Il serait même plus exact de dire que c’est le triomphe du fascisme dans plusieurs pays (avant les événements d’Espagne) qui porta un coup dur à la solution pacifiste.

En effet, les partisans de cette solution n’ont pas tenu compte de deux faits capitaux que le fascisme a souligné. qu il ne faut jamais oublier lorsqu’on réfléchit sur le sort et les moyens de la révolution sociale et que voici :

Premier fait. — Une révolution victorieuse dans un pays quelconque présenterait actuellement une menace terrible pour la bourgeoisie de tous les pays. La contagion serait rapide et décisive.

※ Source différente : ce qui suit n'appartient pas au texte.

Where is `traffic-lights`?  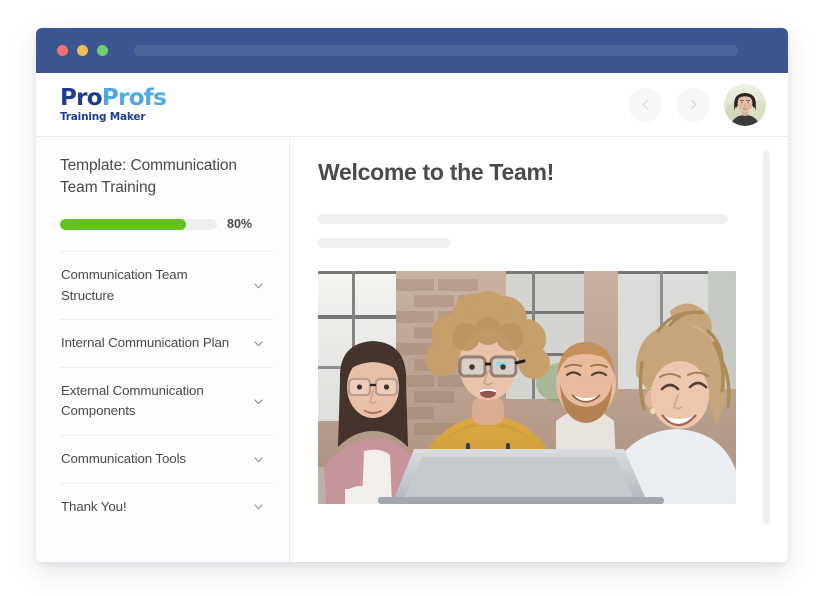 traffic-lights is located at coordinates (82, 50).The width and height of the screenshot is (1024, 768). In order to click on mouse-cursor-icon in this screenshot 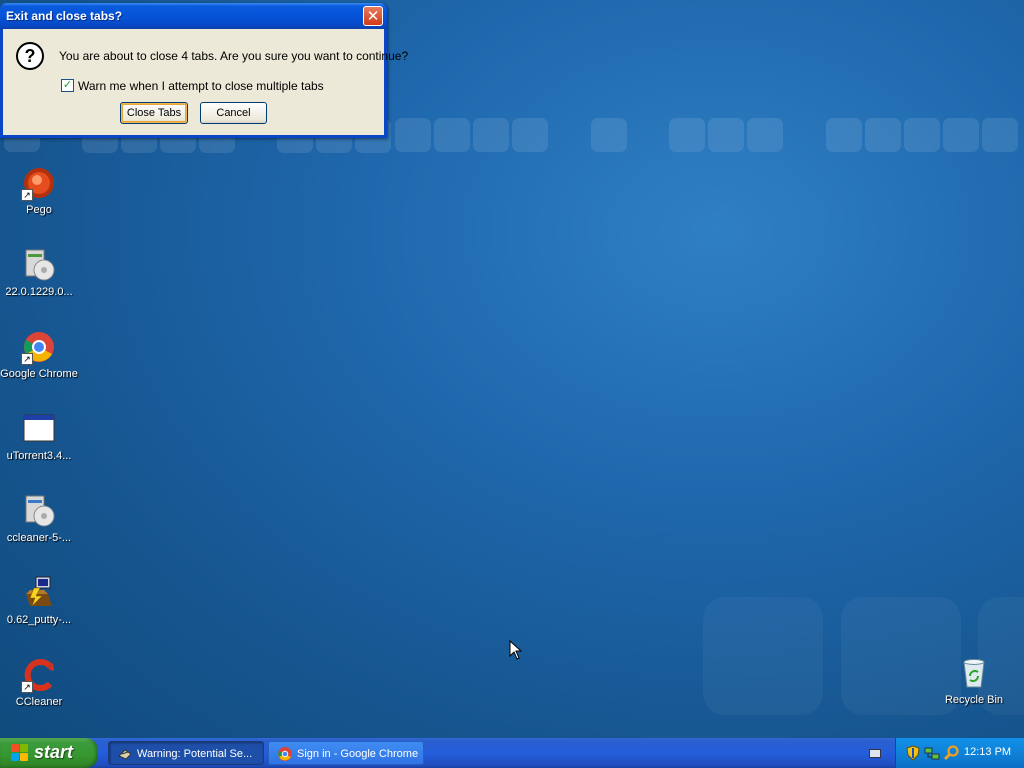, I will do `click(516, 650)`.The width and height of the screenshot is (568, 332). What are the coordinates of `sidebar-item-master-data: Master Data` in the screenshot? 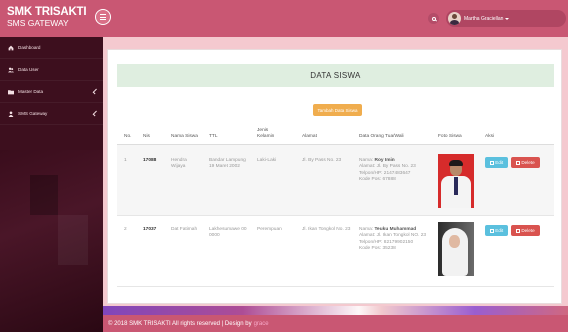 It's located at (52, 92).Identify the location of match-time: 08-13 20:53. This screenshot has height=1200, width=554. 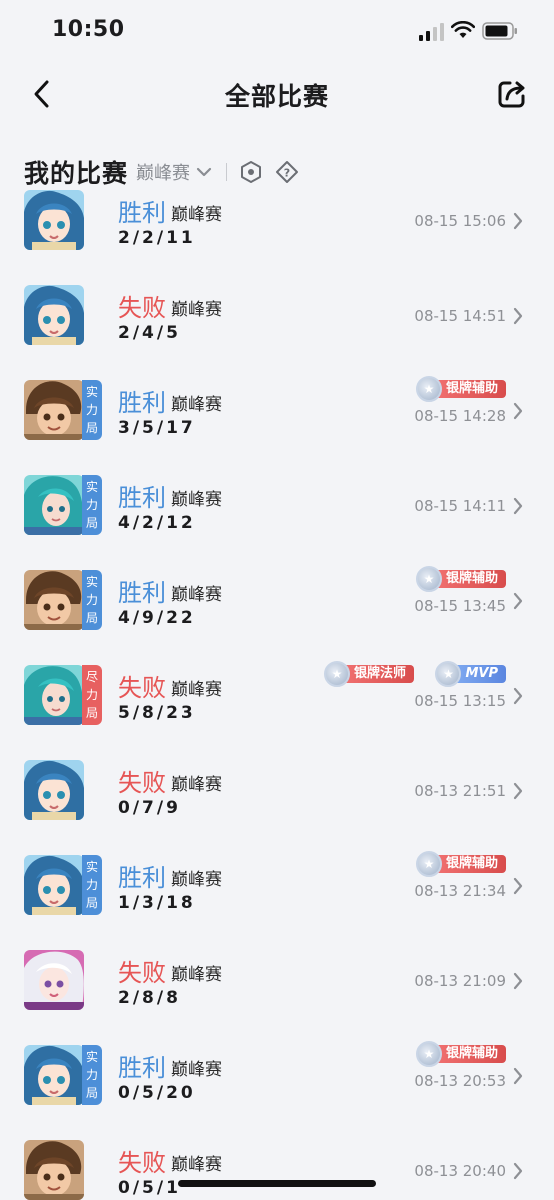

La bourgeoisie de tous les pays le sait et prend ses précautions contre cette menace de mort. Une révolution victorieuse sera donc immédiatement et farouchement attaquée par un bloc de forces contre-révolutionnaires de plusieurs pays. Dès à présent, la bourgeoisie du monde entier se prépare activement à cette éventualité. Le fascisme est une des manifestations de ces préparatifs.

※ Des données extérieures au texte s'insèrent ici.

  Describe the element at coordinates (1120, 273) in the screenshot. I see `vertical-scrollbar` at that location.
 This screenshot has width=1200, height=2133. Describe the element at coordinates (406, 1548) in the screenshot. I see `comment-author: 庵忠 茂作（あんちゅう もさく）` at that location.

Second fait. — A l’intérieur même du pays, la véritable et totale émancipation des masses laborieuses sera farouchement combattue non seulement par les réactionnaires et par la bourgeoisie, grande et moyenne, mais par presque toutes les classes, couches et éléments de la société actuelle : la petite bourgeoisie, une grande partie de la paysannerie, une couche importante de travailleurs privilégiés, intellectuels ou embrigadés par des partis politiques, tous les partis politiques comme tels, enfin, la majorité écrasante des simples "habitants apolitiques", tout ce monde se dressera contre l’éventualité de l’émancipation complète des travailleurs, car cette émancipation réelle est le communisme libertaire qu’on ne veut pas admettre, pour telle ou telle autre raison. Sauf eux-mêmes et une poignée d’anarchistes avec eux, les travailleurs allant carrément jusqu’au bout de la besogne, vers le but effectif de la révolution sociale : l’émancipation totale du travail, auront contre eux tout le reste de la population de leur pays (et des autres). Le fascisme en donne, dès à présent, une garantie et un avant-goût.

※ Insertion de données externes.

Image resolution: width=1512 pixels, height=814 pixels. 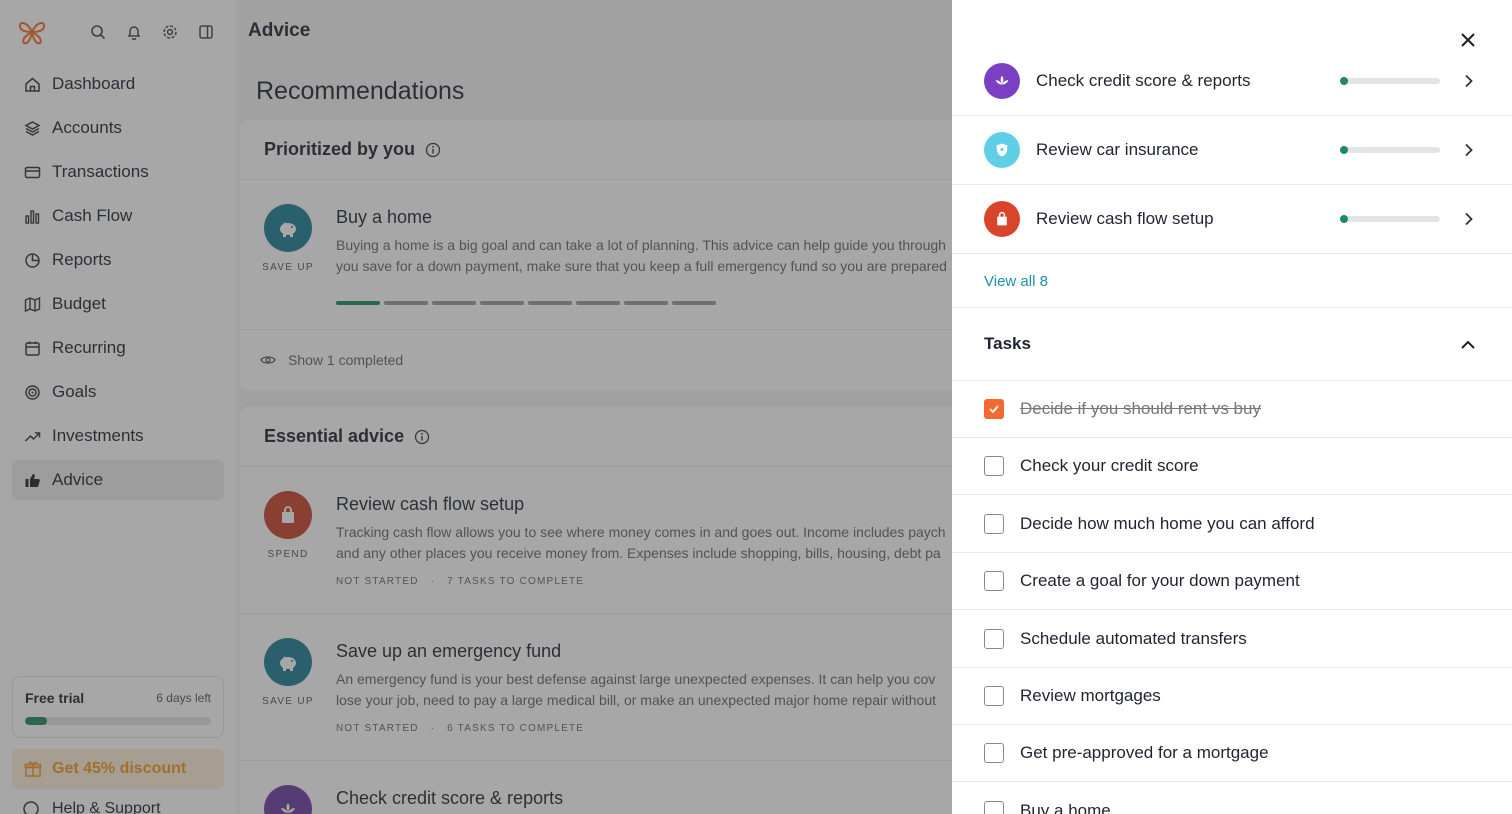 What do you see at coordinates (1232, 150) in the screenshot?
I see `related-advice-car-insurance: Review car insurance` at bounding box center [1232, 150].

Certes, on peut admettre qu’au moment de la révolution, la pourriture du capitalisme et sa décomposition, ainsi que la conjoncture générale, rendront toute intervention armée et toute résistance intérieure impossibles, inefficaces, irréalisables. Mais, ce n’est qu’une supposition. C’est loin d’être certain.

Or, il n’est pas possible de baser des mesures d’une extrême gravité, engageant le sort de toute la révolution, sur des incertitudes.

Donc, on est obligé d’admettre aussi le contraire : l’invasion d’un pays en révolution par des hordes sauvages, entièrement soumises et "fascisées", armées jusqu’aux dents, et leur jonction avec les forces contre-révolutionnaires à l’intérieur. Inutile d’insister sur ce que ces éléments déchaînés feront dans un pays en révolution, désarmé. La révolution sera liquidée, la population travailleuse décimée, les révolutionnaires massacrés, et le pouvoir capitaliste rétabli. Le désarmement lui-même n’aura été, dans ce cas, que très passager, car le premier soin des envahisseurs et de la réaction sera, naturellement, de régénérer l’armée et de réarmer puissamment leurs fidèles effectifs. De sorte qu’en fin de compte, seuls les fabricants d’armes auront profité d’un tel "désarmement"...

Je dis le premier : cela peut ne pas être ainsi. Personnellement, je suis plutôt d’avis que le fascisme vit ses derniers jours, que des révolutions éclateront sous peu dans plusieurs pays simultanément (peut-être, sous l’impulsion de tentative d’une guerre) et qu’il deviendra bientôt impossible de dresser les peuples les uns contre les autres, surtout contre un peuple en révolution. Tout cela est possible ; mais, hélas ! pas certain. Ce que je veux dire, c’est que la révolution ne peut pas risquer son salut, tout son avenir, en misant sur dés éventualités incertaines. Car, si le contraire se produisait, elle serait perdue stupidement, pour cause d’imprévoyance...

Il faut donc qu’aussitôt la première victoire remportée, la révolution prenne des précautions pour pouvoir, le cas échéant, résister à toute force contre-révolutionnaire armée et la briser.